Fort Mastiff, Tortall, on the Scanran border
This was yet another of her dream visits to Tortall, Aly realized, coming from sleep to wakefulness in the air above a large, new, wooden fortress. It flew the flag of the realm of Tortall, a silver sword and a silver crown on a blue shield. Beneath it flew a scarlet flag with a golden cat rearing on it, the banner of the King’s Champion, Alanna the Lioness.
Aly could see her famous mother below, planted solidly at the center of a ring of onlookers. She was dueling with someone. From the fighters’ quilted tunics and absent helmets, Aly judged that this was a practice session, not a real fight, though both her mother and her opponent wielded live sword blades. There was a risk.
Aly drifted down, curious about who might be mad enough to take on her mother, even for practice. By the looks of things, Alanna was overmatched. Her opponent was nearly six feet tall, broad-shouldered, with muscled legs revealed by cotton breeches. Sweat-soaked brown hair, cut short at the nape of the neck and across the forehead, framed a face tanned in the sun, and brown-hazel eyes, a dreamer’s eyes, with ridiculously long lashes. Those eyes were steady as they watched the Lioness’s sword.
“Go, Kel!” someone yelled from the sidelines. “Youth and skill!”
“Age and treachery!” bellowed a large man on the far side of the ring. Aly knew him. Lord Raoul of Goldenlake and Malorie’s Peak was one of her adoptive uncles, a big man who kept a short, brown-skinned woman in the circle of his arm even as he urged his friend Alanna on. Aly recognized the brown woman as yet another of her adoptive aunts, Buri, married to Uncle Raoul less than a year.
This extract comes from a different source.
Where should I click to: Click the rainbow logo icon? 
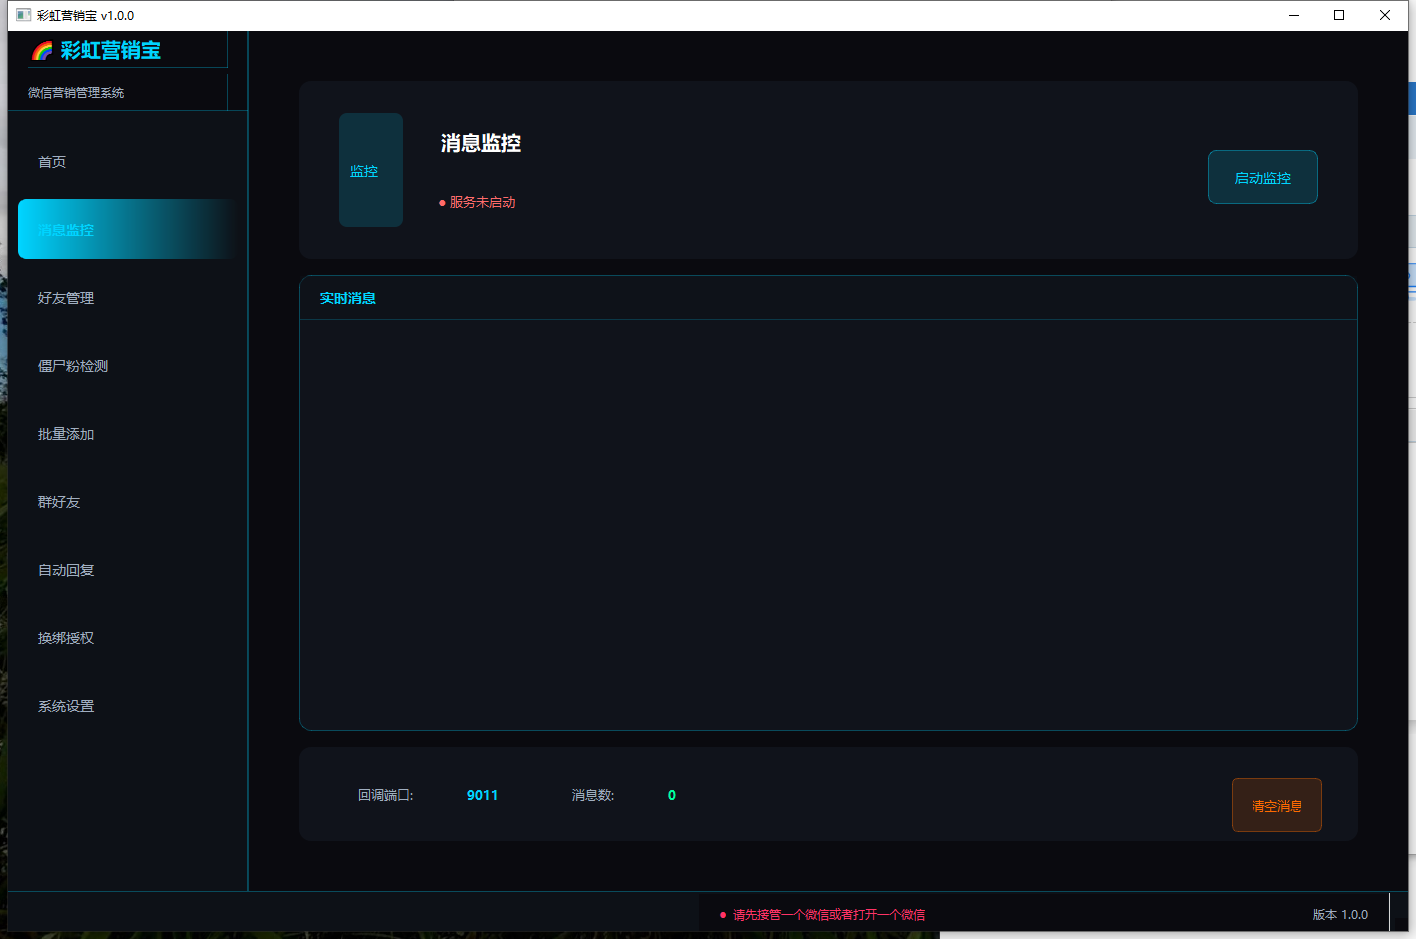coord(42,51)
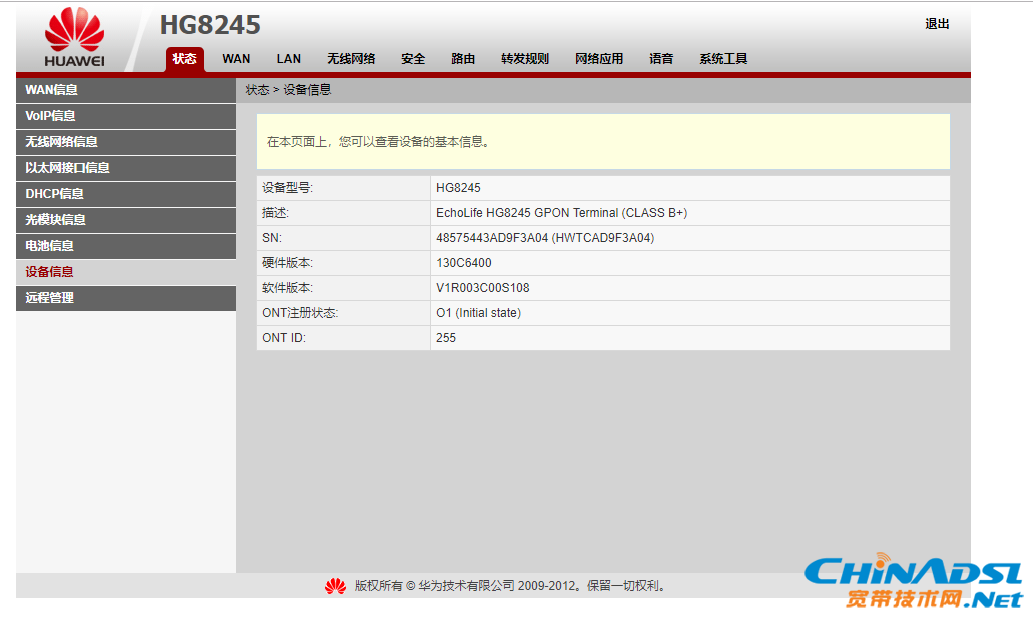Show 无线网络信息 from the sidebar
Screen dimensions: 1033x618
pyautogui.click(x=62, y=142)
“Youth and skill!” cried another man Aly knew well, Nealan of Queenscove, her mother’s former squire. “Don’t let that old lady cut you, Kel!”
“Whose side are you on?” Alanna demanded, her eyes flicking over to Neal. “You were my squire!”
Her opponent surged forward as the Lioness’s attention wavered, her blade slicing the air in an overhand swing. This had to be Keladry of Mindelan, Aly realized, fascinated. Since Aly had been eight or so her mother had spoken continually of Keladry, the first girl to go for her knighthood since Alanna. For a while Aly had been jealous of the girl, thinking her mother was more interested in Kel than she was in Aly. Only in the last few years had she realized her mother simply understood Kel better than she understood Aly.
Kel bore in on her smaller foe fast, but Alanna came up and under Kel’s attack, smacking the bigger woman hard in the ribs. “You’ve been using that pig-sticker of yours so much, you’ve forgotten how to wield your Griffin,” Alanna taunted. “You’ve gotten lazy!”
Griffin, Aly thought, then remembered. Mother said Kel had named the sword Alanna had given her Griffin.
Kel lunged in again, her sword blade tangling with the Lioness’s, until the two women were locked together, hilt to hilt. Now Kel brought her superior height and weight to bear, forcing the Lioness down and back. “Lazy, is it?” Keladry said, panting. “I’ll give you laziness, shorty.”
Alanna laughed and sprang free of the tangle, darting around to swat Keladry on the behind with the flat of her blade. “Age and treachery!” she taunted Kel.
Kel stood back and, gasping, saluted Alanna with her weapon. “I guess I need to work on my sword skill after all, Lioness,” she said, accepting someone’s water bottle. She nodded toward the gate. “I think we have company.”
A tall gray figure-Tkaa the basilisk-strode through the gate, holding his long tail off the ground as a lady would hold the train to her gown. From crown to tail he was covered in dust that turned his beaded gray skin to gray-brown.
“Tkaa,” cried Alanna, running to greet the newcomer. “Whatever brings you here?”
The basilisk bent his head so that he could whisper into her ear. Aly dropped down until she was close enough to hear him. “I bear news from your husband.” Tkaa’s voice was like the whisper of flutes. “He asks me to tell you that he’s got real word at last, from Rajmuat. You must not worry if he disappears for a time.”
Alanna seized the basilisk’s paw. Aly, looking around, saw that everyone else was keeping a respectful distance from the unlikely pair.
“Aly?” whispered Alanna. “He’s got word of her?”
Tkaa nodded.
Alanna turned and walked speedily back to her quarters, the men shifting out of her path. Like Aly, they knew the set look on Alanna’s face meant she didn’t want to talk to anyone.
“Please tell me you have good news.” Lord Raoul had walked over to greet the basilisk. “Whatever it is. She’s been as jumpy as a horse covered in ants all summer.”
“I sorrow to hear it,” said the basilisk. “I can tell you that diplomats from Scanra are in Corus to negotiate a peace treaty.”
His information was greeted with a shout from the people who had followed Raoul to say hello to the newcomer. Aly’s dream began to fade as men and boys ran to tell their fellows Tkaa’s news.